**YOUR GOAL:** Look through the material below and copy exactly the lines from the line with "Gestion des Cookies (951, 939)" to the line with "Comment ça marche ?", those two lines included.

**RECORDS TO PROCESS:**
==================================================

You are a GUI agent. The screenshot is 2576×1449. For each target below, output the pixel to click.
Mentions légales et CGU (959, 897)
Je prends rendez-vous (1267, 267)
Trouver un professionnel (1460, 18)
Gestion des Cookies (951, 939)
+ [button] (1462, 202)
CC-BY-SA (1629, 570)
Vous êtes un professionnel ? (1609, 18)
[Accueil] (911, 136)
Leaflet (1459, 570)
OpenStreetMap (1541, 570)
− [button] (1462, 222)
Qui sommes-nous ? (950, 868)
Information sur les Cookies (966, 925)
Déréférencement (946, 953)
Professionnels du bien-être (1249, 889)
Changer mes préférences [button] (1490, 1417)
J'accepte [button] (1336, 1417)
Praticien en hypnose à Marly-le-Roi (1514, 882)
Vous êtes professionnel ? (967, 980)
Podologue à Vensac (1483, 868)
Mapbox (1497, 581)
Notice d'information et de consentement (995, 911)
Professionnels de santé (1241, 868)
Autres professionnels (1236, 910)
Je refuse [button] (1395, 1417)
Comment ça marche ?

==================================================

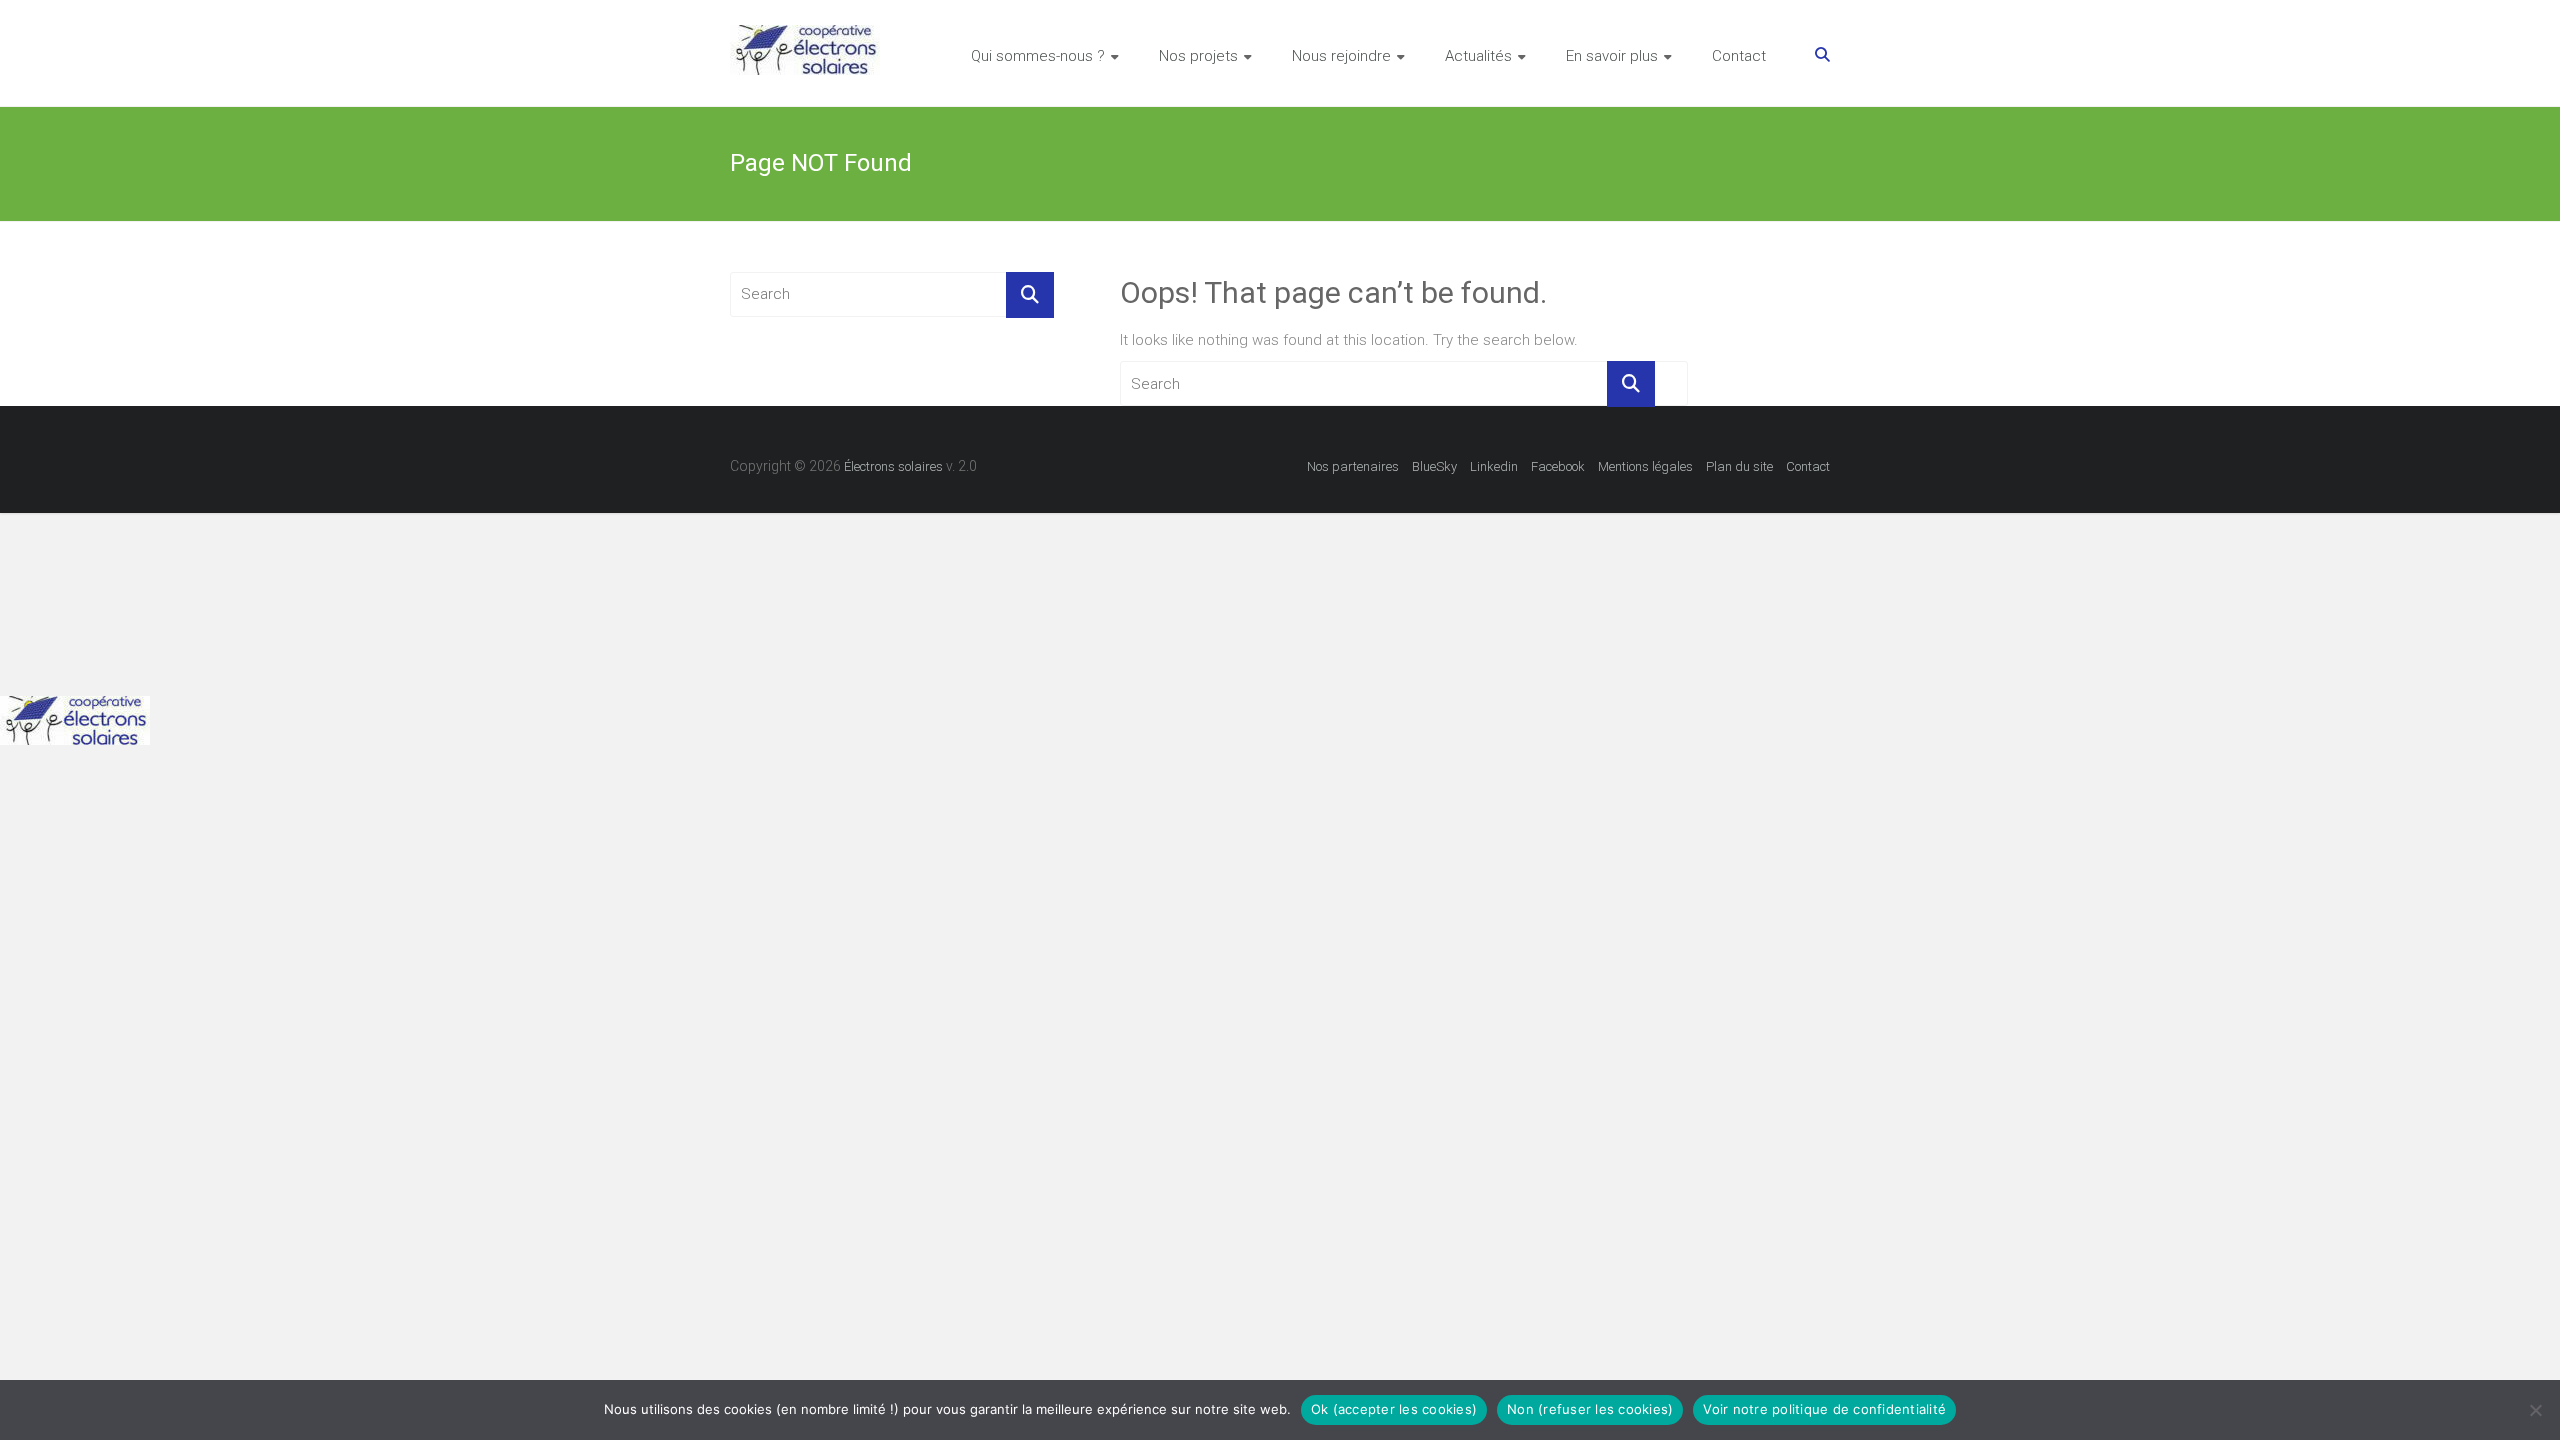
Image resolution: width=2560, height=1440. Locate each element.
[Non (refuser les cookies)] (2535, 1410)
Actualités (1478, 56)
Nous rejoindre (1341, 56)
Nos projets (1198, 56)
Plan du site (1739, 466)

==================================================

**EXERCISE SOLUTION:**
Gestion des Cookies (951, 939)
+ [button] (1462, 202)
CC-BY-SA (1629, 570)
Vous êtes un professionnel ? (1609, 18)
[Accueil] (911, 136)
Leaflet (1459, 570)
OpenStreetMap (1541, 570)
− [button] (1462, 222)
Qui sommes-nous ? (950, 868)
Information sur les Cookies (966, 925)
Déréférencement (946, 953)
Professionnels du bien-être (1249, 889)
Changer mes préférences [button] (1490, 1417)
J'accepte [button] (1336, 1417)
Praticien en hypnose à Marly-le-Roi (1514, 882)
Vous êtes professionnel ? (967, 980)
Podologue à Vensac (1483, 868)
Mapbox (1497, 581)
Notice d'information et de consentement (995, 911)
Professionnels de santé (1241, 868)
Autres professionnels (1236, 910)
Je refuse [button] (1395, 1417)
Comment ça marche ?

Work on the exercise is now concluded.